*TASK ITEM*:
The result should hold only the lines from the one with "Switch to Contratos Ativos card" through the final line of the data below, transcribed exactly, pictures left out.

─── RECORDS SUPPLIED

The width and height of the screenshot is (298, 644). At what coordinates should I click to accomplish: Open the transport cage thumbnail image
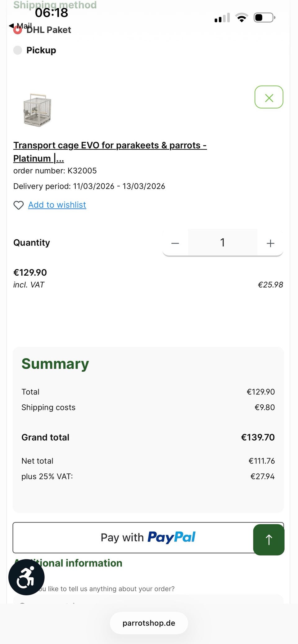click(x=37, y=110)
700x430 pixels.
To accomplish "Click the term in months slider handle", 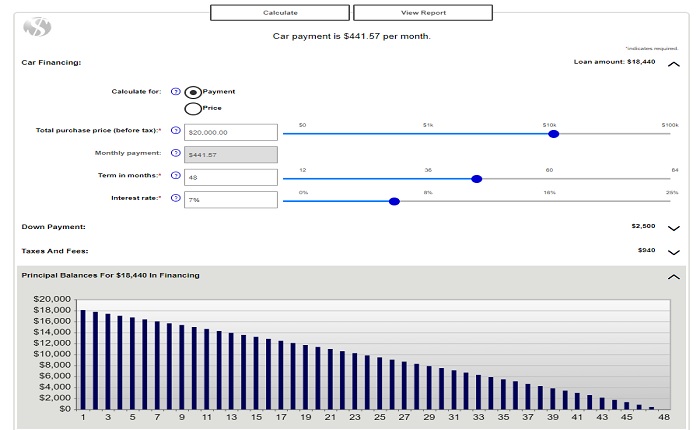I will click(477, 179).
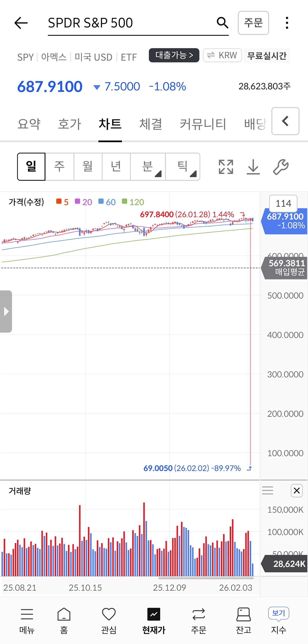Open the 틱 tick interval dropdown
The width and height of the screenshot is (308, 644).
(x=183, y=167)
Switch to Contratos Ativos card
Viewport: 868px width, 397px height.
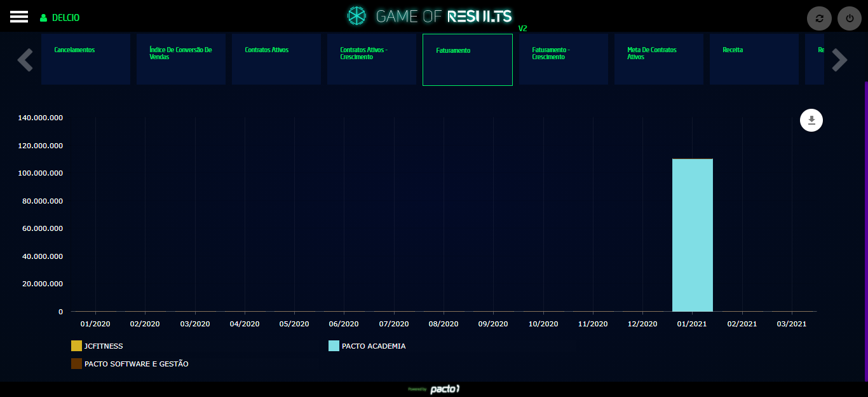point(276,59)
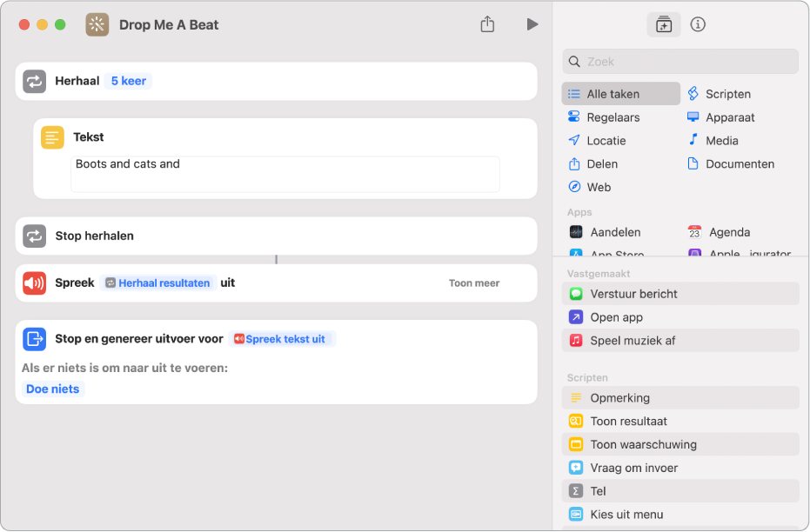The width and height of the screenshot is (810, 532).
Task: Open the action library panel icon
Action: tap(664, 24)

──────

*REPLY*:
Switch to Contratos Ativos card
Viewport: 868px width, 397px height.
point(276,59)
The width and height of the screenshot is (810, 532).
Task: Open the action library panel icon
Action: tap(664, 24)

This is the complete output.